Artikel
Der Chen-Stil und seine Übungsmethode
Das Übungssystem des Chen-Taichi baut auf fünf Säulen auf. Eine typische Unterrichtseinheit besteht daher nach einigen Aufwärmübungen aus Anteilen aller fünf Säulen, wobei die Säulen 1 - 3 den Schwerpunkt bilden. Partnerübungen ergänzen den Unterricht auf Wunsch der Teilnehmer.
- 1. Die Steh-Meditation (Zhan Zhuang)
- 2. Die Seiden-Übungen (Chansigong)
- 3. Die Formen (Taolu)
- 4. Die Partner-Übungen (Tuishou)
- 5. Die freien Anwendungen / Kampfkunst
1. Die Steh-Meditation (Zhan Zhuang)

Ziel
Schreibe aus dem Artikel über den Chen-Stil den Abschnitt wortgetreu ab, der bei „Der Chen-Stil und“ beginnt und nach „- 1. Die Steh-Meditation (Zhan Zhuang)“ endet.

Bereitgestellte Daten

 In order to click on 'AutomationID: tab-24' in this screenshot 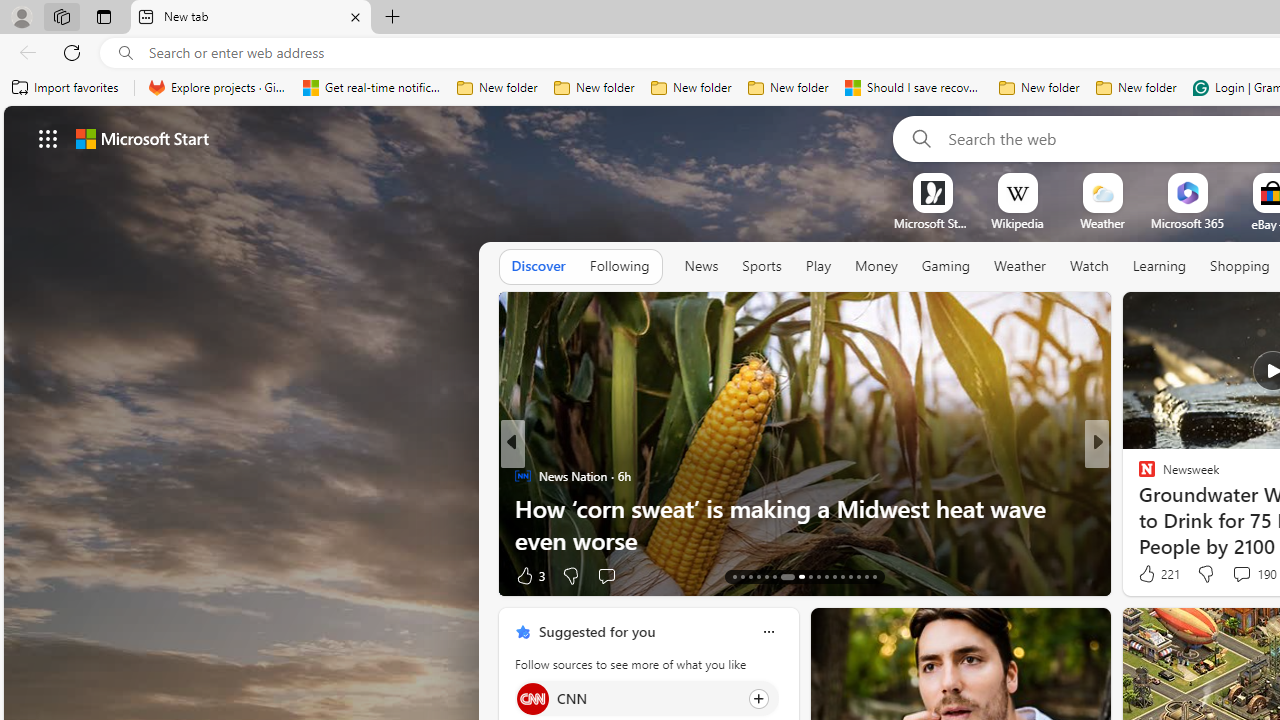, I will do `click(833, 577)`.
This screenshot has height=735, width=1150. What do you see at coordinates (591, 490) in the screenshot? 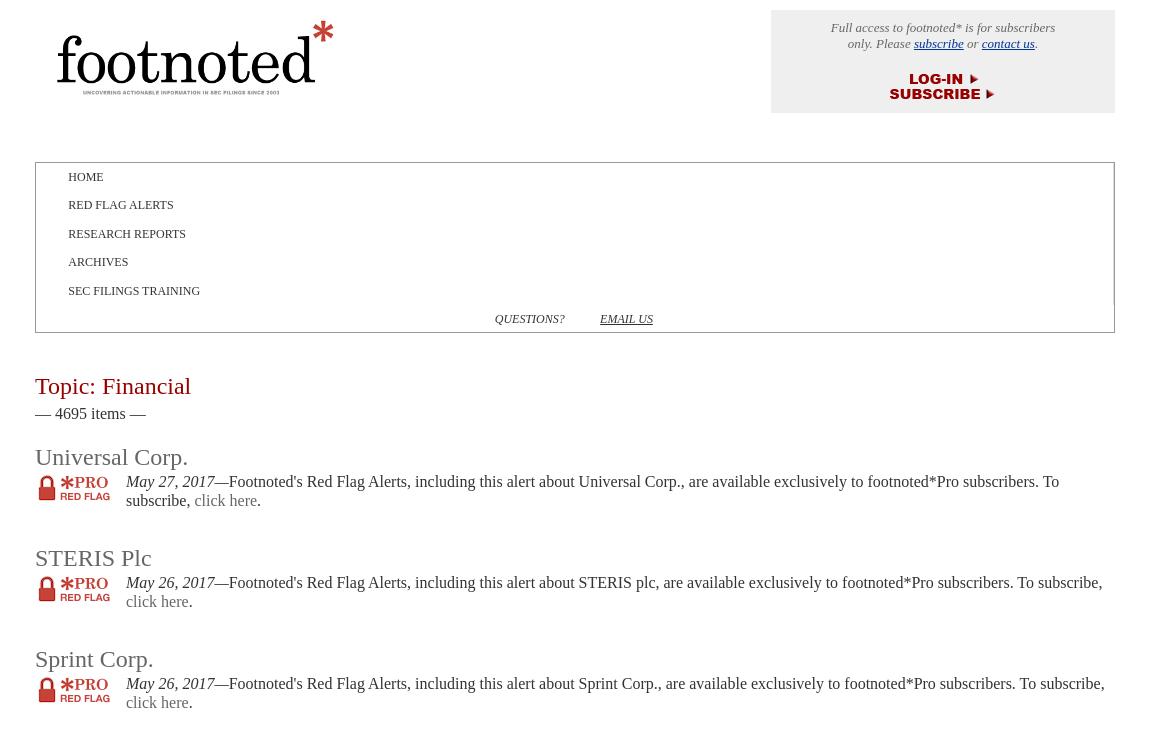
I see `'Footnoted's Red Flag Alerts, including this alert about Universal Corp., are available exclusively to footnoted*Pro subscribers. To subscribe,'` at bounding box center [591, 490].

Die Antwort
Der Chen-Stil und seine Übungsmethode
Das Übungssystem des Chen-Taichi baut auf fünf Säulen auf. Eine typische Unterrichtseinheit besteht daher nach einigen Aufwärmübungen aus Anteilen aller fünf Säulen, wobei die Säulen 1 - 3 den Schwerpunkt bilden. Partnerübungen ergänzen den Unterricht auf Wunsch der Teilnehmer.
- 1. Die Steh-Meditation (Zhan Zhuang)